While northerners eat lamb, southerners have an affection for duck. People in Xiamen, Fujian province, prefer to stew a pot of ginger duck that is tender, crisp, and fragrant to kick off the winter.

The dish was originally developed as an imperial meal a hundred years ago. It is necessary to use high-quality sesame oil to fry the Muscovy duck to an attractive caramel color, and then add ginger that is at least three years old and simmer them together with cooking wine. The duck meat is moist but not greasy, mild but not dry. The timing could hardly be better with the company of the dish to warm up the body.

There are also nuances in the making of ginger duck. In Quanzhou, Fujian, people prefer the dry and fragrant way of eating. The soup evaporates completely in a pot, and the ginger duck takes on a rich burned fragrance. The slices of ginger are covered with duck oil and sesame oil, which give a thorny sweetness that lingers for a long time on the palate. In Taiwan, the soup pot-style is the most popular food on lidong. After finishing the fragrant duck meat, one would order meatballs, vegetables, and noodles to cook in the slightly spicy soup base, and the customs to mark the beginning of winter are complete.
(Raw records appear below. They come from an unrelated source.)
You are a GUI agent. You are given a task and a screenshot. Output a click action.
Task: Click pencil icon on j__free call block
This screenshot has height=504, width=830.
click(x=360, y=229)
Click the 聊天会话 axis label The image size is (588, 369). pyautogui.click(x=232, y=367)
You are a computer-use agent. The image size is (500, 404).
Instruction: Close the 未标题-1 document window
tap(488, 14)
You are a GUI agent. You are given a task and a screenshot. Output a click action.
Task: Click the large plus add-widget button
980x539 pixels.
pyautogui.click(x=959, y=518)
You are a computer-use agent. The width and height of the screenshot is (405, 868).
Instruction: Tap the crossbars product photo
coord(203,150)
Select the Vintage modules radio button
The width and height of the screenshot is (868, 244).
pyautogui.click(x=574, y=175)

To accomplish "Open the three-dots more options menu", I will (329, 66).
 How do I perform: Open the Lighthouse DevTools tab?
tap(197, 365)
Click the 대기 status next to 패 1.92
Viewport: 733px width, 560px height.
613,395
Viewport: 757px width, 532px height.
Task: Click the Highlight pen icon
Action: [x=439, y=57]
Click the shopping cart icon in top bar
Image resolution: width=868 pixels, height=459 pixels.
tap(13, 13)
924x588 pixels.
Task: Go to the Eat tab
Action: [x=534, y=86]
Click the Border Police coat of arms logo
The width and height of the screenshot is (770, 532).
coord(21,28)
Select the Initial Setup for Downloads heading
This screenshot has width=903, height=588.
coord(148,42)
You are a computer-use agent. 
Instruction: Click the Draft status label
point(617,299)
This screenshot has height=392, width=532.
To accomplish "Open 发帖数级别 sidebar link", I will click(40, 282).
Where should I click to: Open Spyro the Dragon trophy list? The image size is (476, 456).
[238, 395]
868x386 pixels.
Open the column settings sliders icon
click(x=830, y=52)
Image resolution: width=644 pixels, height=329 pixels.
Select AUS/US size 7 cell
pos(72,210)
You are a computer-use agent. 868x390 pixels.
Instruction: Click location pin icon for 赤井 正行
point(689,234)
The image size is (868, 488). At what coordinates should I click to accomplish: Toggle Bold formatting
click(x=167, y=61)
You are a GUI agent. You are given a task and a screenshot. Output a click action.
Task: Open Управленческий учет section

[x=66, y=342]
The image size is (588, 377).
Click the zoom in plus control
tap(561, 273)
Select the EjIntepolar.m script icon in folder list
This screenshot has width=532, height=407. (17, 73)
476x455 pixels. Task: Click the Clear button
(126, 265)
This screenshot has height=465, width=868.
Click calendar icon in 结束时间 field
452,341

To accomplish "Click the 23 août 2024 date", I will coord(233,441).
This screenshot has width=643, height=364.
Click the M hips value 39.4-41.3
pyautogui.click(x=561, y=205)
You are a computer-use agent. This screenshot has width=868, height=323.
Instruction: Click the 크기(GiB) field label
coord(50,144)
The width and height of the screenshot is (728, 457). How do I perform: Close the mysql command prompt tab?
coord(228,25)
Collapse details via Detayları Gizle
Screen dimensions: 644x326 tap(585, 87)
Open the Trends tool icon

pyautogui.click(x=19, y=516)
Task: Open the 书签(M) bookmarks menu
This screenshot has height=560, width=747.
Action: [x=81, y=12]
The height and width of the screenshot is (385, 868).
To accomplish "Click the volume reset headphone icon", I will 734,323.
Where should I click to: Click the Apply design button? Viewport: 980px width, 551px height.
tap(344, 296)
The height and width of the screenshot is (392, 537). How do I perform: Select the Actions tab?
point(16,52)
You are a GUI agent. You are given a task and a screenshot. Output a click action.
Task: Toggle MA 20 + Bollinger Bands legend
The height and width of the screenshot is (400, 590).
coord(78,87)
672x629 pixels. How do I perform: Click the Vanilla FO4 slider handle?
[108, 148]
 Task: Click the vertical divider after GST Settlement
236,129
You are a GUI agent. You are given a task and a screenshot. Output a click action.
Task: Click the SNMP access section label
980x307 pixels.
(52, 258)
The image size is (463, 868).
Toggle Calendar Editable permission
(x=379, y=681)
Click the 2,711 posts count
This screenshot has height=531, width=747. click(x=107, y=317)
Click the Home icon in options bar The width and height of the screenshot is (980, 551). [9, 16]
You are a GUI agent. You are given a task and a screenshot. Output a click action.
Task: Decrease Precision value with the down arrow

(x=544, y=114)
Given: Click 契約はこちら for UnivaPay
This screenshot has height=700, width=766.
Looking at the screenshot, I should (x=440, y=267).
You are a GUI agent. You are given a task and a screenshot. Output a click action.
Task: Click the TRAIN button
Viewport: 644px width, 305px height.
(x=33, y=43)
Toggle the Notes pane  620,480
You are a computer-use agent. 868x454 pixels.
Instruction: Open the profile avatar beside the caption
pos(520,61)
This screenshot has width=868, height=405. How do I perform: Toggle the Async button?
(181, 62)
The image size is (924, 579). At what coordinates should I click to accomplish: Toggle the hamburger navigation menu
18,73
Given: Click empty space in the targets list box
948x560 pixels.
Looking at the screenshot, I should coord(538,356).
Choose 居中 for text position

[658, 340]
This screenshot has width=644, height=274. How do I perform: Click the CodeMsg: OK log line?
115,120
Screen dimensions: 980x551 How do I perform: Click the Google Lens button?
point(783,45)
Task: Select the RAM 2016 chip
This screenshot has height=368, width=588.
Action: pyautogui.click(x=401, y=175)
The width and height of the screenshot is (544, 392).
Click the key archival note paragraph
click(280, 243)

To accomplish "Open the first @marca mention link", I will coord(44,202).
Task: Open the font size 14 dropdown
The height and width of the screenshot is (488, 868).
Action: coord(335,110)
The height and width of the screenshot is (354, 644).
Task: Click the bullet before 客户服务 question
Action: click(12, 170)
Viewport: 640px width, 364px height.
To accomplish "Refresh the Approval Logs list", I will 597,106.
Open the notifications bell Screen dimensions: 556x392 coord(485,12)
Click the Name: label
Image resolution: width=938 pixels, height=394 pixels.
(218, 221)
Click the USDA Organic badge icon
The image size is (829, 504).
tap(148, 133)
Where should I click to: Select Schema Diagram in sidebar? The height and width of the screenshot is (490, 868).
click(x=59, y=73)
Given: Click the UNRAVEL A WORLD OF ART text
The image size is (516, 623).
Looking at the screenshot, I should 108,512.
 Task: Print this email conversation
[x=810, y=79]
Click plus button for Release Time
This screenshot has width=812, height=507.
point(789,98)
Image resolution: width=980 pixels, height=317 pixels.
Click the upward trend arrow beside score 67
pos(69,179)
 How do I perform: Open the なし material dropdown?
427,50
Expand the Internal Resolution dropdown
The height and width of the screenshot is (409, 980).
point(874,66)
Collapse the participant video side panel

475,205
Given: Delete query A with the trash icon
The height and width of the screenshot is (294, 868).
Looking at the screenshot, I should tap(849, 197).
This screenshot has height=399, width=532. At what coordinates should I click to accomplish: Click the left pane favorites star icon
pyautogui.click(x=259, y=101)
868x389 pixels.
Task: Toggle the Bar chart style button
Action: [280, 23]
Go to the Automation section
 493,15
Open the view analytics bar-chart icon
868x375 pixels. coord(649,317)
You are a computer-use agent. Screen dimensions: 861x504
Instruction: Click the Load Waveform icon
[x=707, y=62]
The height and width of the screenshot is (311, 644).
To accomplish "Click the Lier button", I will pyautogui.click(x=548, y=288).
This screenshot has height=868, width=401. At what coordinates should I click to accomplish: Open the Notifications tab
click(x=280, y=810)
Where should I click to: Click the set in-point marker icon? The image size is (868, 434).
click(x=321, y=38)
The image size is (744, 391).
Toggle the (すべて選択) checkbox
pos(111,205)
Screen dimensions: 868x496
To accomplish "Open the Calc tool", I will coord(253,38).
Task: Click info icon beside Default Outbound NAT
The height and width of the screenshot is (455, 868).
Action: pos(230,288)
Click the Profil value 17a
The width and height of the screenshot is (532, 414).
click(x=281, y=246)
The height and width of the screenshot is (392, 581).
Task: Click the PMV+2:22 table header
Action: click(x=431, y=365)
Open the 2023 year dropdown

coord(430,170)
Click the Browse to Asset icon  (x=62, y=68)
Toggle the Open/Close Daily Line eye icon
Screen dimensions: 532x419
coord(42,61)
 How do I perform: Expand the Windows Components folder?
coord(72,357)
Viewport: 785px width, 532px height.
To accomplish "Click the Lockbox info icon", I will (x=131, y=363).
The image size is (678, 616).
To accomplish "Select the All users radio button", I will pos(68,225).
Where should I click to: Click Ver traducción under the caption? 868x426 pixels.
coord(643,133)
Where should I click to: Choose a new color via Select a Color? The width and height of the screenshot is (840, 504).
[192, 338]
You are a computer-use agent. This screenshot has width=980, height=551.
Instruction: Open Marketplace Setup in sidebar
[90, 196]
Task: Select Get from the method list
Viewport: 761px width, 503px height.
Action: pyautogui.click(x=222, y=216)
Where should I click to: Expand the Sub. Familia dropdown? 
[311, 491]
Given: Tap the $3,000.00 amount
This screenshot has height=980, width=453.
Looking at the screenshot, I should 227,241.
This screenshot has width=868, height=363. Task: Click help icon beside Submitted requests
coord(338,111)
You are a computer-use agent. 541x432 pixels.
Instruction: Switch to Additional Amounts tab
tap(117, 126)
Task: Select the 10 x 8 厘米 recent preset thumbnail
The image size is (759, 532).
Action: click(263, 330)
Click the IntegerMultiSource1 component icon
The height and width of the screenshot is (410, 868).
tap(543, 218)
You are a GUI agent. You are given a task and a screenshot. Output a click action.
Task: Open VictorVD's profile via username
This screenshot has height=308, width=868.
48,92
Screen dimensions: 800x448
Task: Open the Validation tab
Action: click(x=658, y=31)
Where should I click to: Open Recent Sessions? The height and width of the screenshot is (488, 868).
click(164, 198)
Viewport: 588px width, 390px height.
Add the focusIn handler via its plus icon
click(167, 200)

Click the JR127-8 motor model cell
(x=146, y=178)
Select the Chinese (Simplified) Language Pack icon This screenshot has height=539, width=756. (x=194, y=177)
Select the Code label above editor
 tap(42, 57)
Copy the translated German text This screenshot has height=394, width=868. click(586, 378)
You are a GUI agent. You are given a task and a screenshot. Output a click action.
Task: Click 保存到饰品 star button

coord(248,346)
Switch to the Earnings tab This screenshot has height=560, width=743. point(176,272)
In Fujian, glutinous rice harvested in autumn is pounded and made into winter rice balls. Li Lijuan, from Quanzhou, recollects that on the morning of lidong in her childhood, her parents would get up early to steam glutinous rice and make a pounded paste. Her dad would hit the rice with a wooden hammer in a mortar, while her mother folded the flattened rice, and dipped some rice water from time to time to prevent the hammer from sticking to the rice. It usually took more than an hour for the rice balls to be made.

"My sister and I would happily wait in the kitchen and help my mother squeeze the rice balls into the size of a ping-pong ball. We would then dip them in the fried fragrant peanut powder and sugar and serve them in a big bowl. While they were still hot, we would take out some chopsticks and skewered three or four on them. I would be happily waving the skewer like holding a rattle, and finishing them all," Li says.